As this is a modern Disney film, her warrior princess wastes zero screen time with love. Her most meaningful relationships in the film involve her pet Tuk Tuk (kind of a pill bug/armadillo mix voiced by Alan Tudyk) and a “frenemy” Namaari (Gemma Chan). She’s also joined, of course, by the very funny and incredibly talented Awkwafina as the titular last dragon, Sisu. Imagine her as the cinematic child of Robin Williams’ Genie and Eddie Murphy’s Mushu.
Without all the uncomfortable ethnic stereotypes, of course.
Raya bursts through the film with an intensity recalling modern day heroes of fantasy cinema. She’s a mixture of Indiana Jones, Princess Leia, Luke Skywalker, and Rey (Skywalker?). She is a modern day animation heroine, a princess unafraid of death and fiercely dedicated to achieving her end goal. The film underscores this by directly referencing some of the most famous sequences in the Star Wars and Indiana Jones series. But Raya and the Last Dragon works best when it strikes out on its own. The allusions are fun, for sure, but the film thrives when it unveils diverse worlds, lush landscapes, and vivid color palates.

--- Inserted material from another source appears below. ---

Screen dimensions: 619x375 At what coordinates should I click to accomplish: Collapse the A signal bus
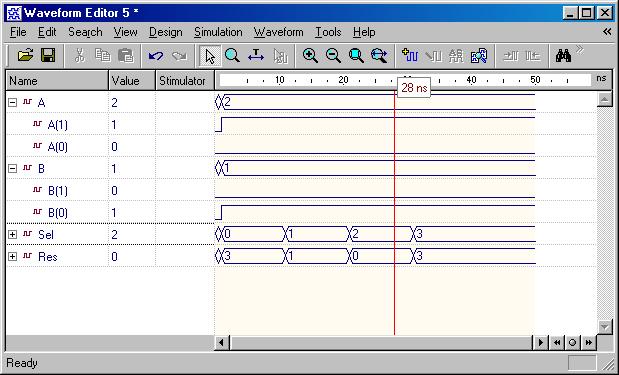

In the end, Raya and the Last Dragon is a very fun entry in the Disney canon. But what I found most touching about it was the message of unity that, I hope, will wash over the film’s younger viewers. The film celebrates collaboration. It understands the power of getting along, putting aside your inherent differences, and working together to create a better world. This message couldn’t be more timely or relevant.
In fact, it’s kind of a revelation.
Americans aren’t plagued by the mythical Druun. We don’t need to be. We are our own monsters. We create our own toxic narratives that only serve to divide us farther and farther apart while our very planet dies around us. And there are no magical, wise-cracking dragons to save us from ourselves and the seeds of division we sew every day. And it may be too late for many of us. Here’s hoping the welcome thematic bliss offered by art like Raya and the Last Dragon can influence our younger generation.
Because the path forward is always best traveled together.